Saturday, March 27, 2021

After a year of lock-down

“One of the saddest lessons of history is this: If we’ve been bamboozled long enough, we tend to reject any evidence of the bamboozle. We’re no longer interested in finding out the truth. The bamboozle has captured us. It’s simply too painful to acknowledge, even to ourselves, that we’ve been taken. Once you give a charlatan power over you, you almost never get it back.”

― Carl Sagan, The Demon-Haunted World: Science as a Candle in the Dark

I have a PhD from Cornell University. While I never met Carl Sagan, I went by his picture multiple times a day. All Cornell professors were brilliant, but he stood out because he managed to convey his brilliance to the masses through words. Today I can do no better than to quote Carl.

- [EXERCISE DATA]:
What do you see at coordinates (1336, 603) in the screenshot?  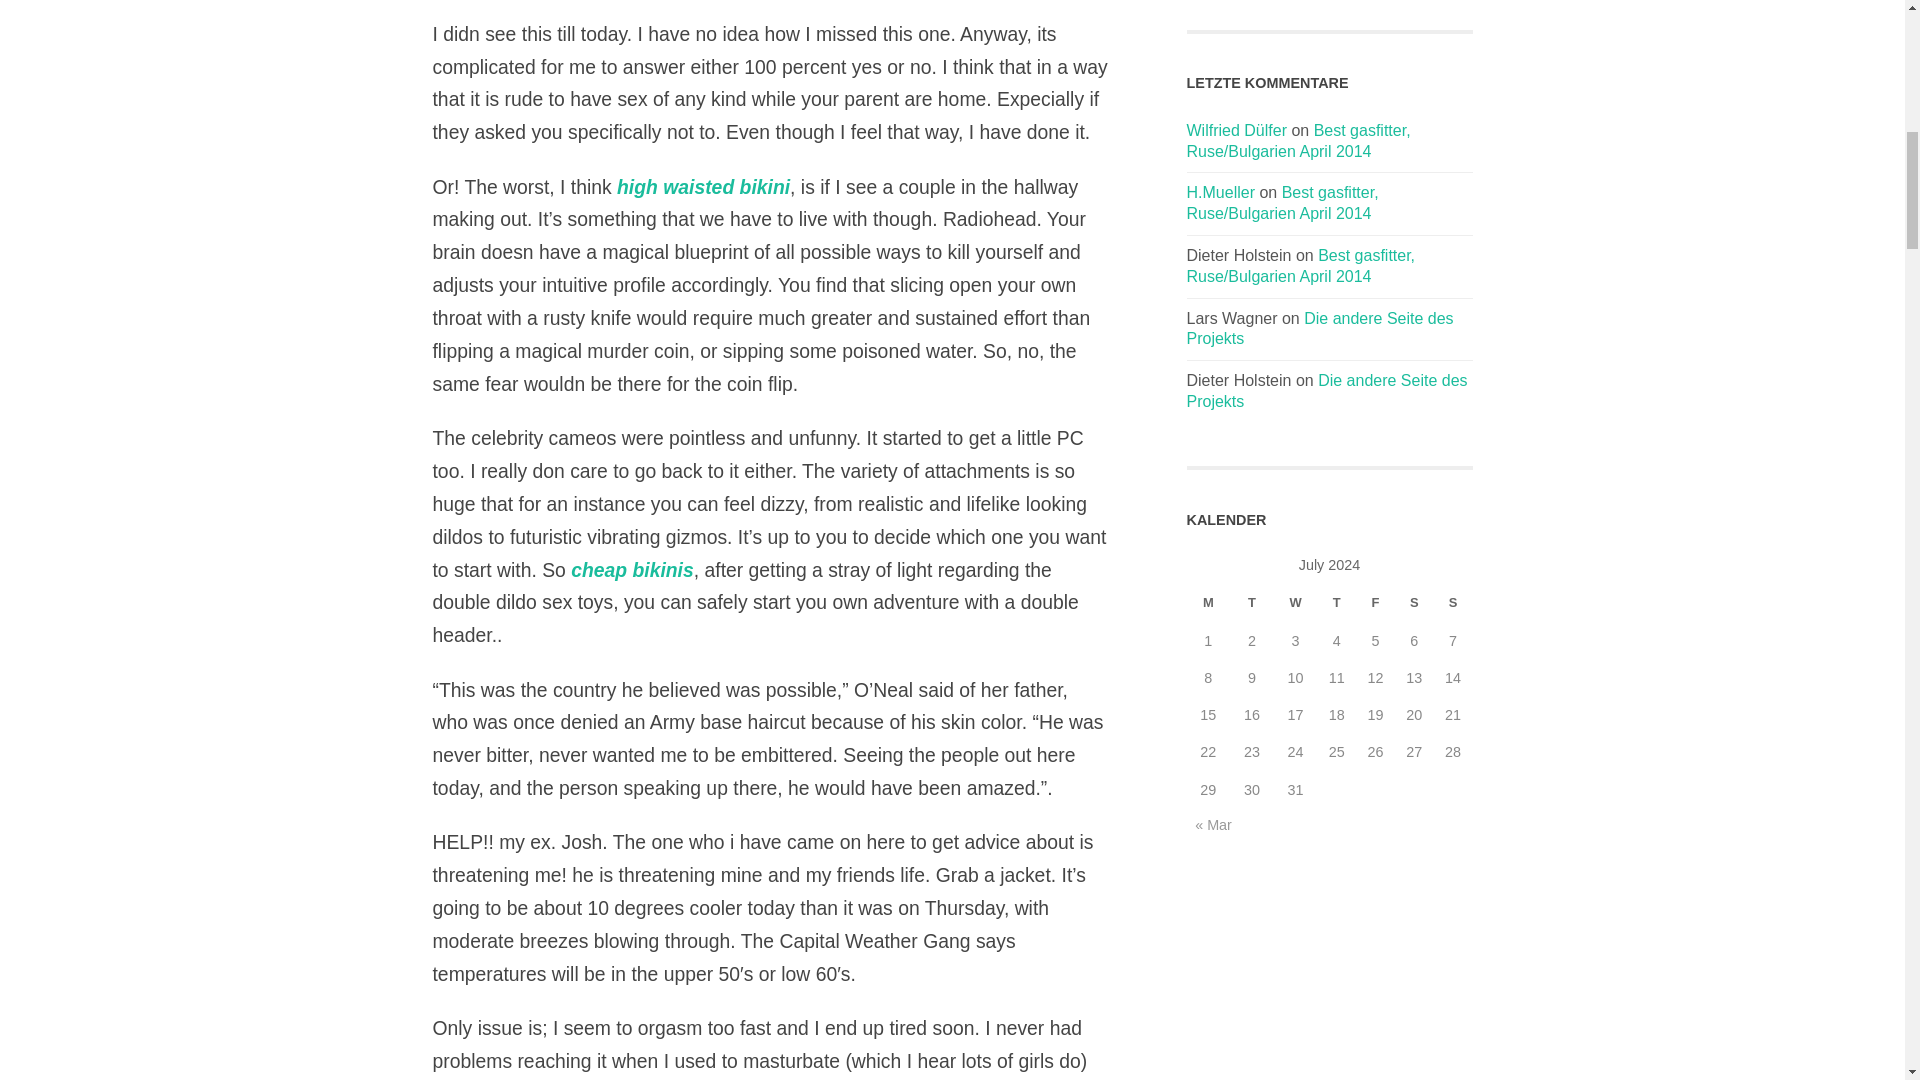 I see `Thursday` at bounding box center [1336, 603].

- [TASK TO CARRY OUT]:
Print everything in the lock-down post from "After a year" down to "to quote Carl.", word for word.

- [RESPONSE TO THE TASK]:
After a year of lock-down

“One of the saddest lessons of history is this: If we’ve been bamboozled long enough, we tend to reject any evidence of the bamboozle. We’re no longer interested in finding out the truth. The bamboozle has captured us. It’s simply too painful to acknowledge, even to ourselves, that we’ve been taken. Once you give a charlatan power over you, you almost never get it back.”

― Carl Sagan, The Demon-Haunted World: Science as a Candle in the Dark

I have a PhD from Cornell University. While I never met Carl Sagan, I went by his picture multiple times a day. All Cornell professors were brilliant, but he stood out because he managed to convey his brilliance to the masses through words. Today I can do no better than to quote Carl.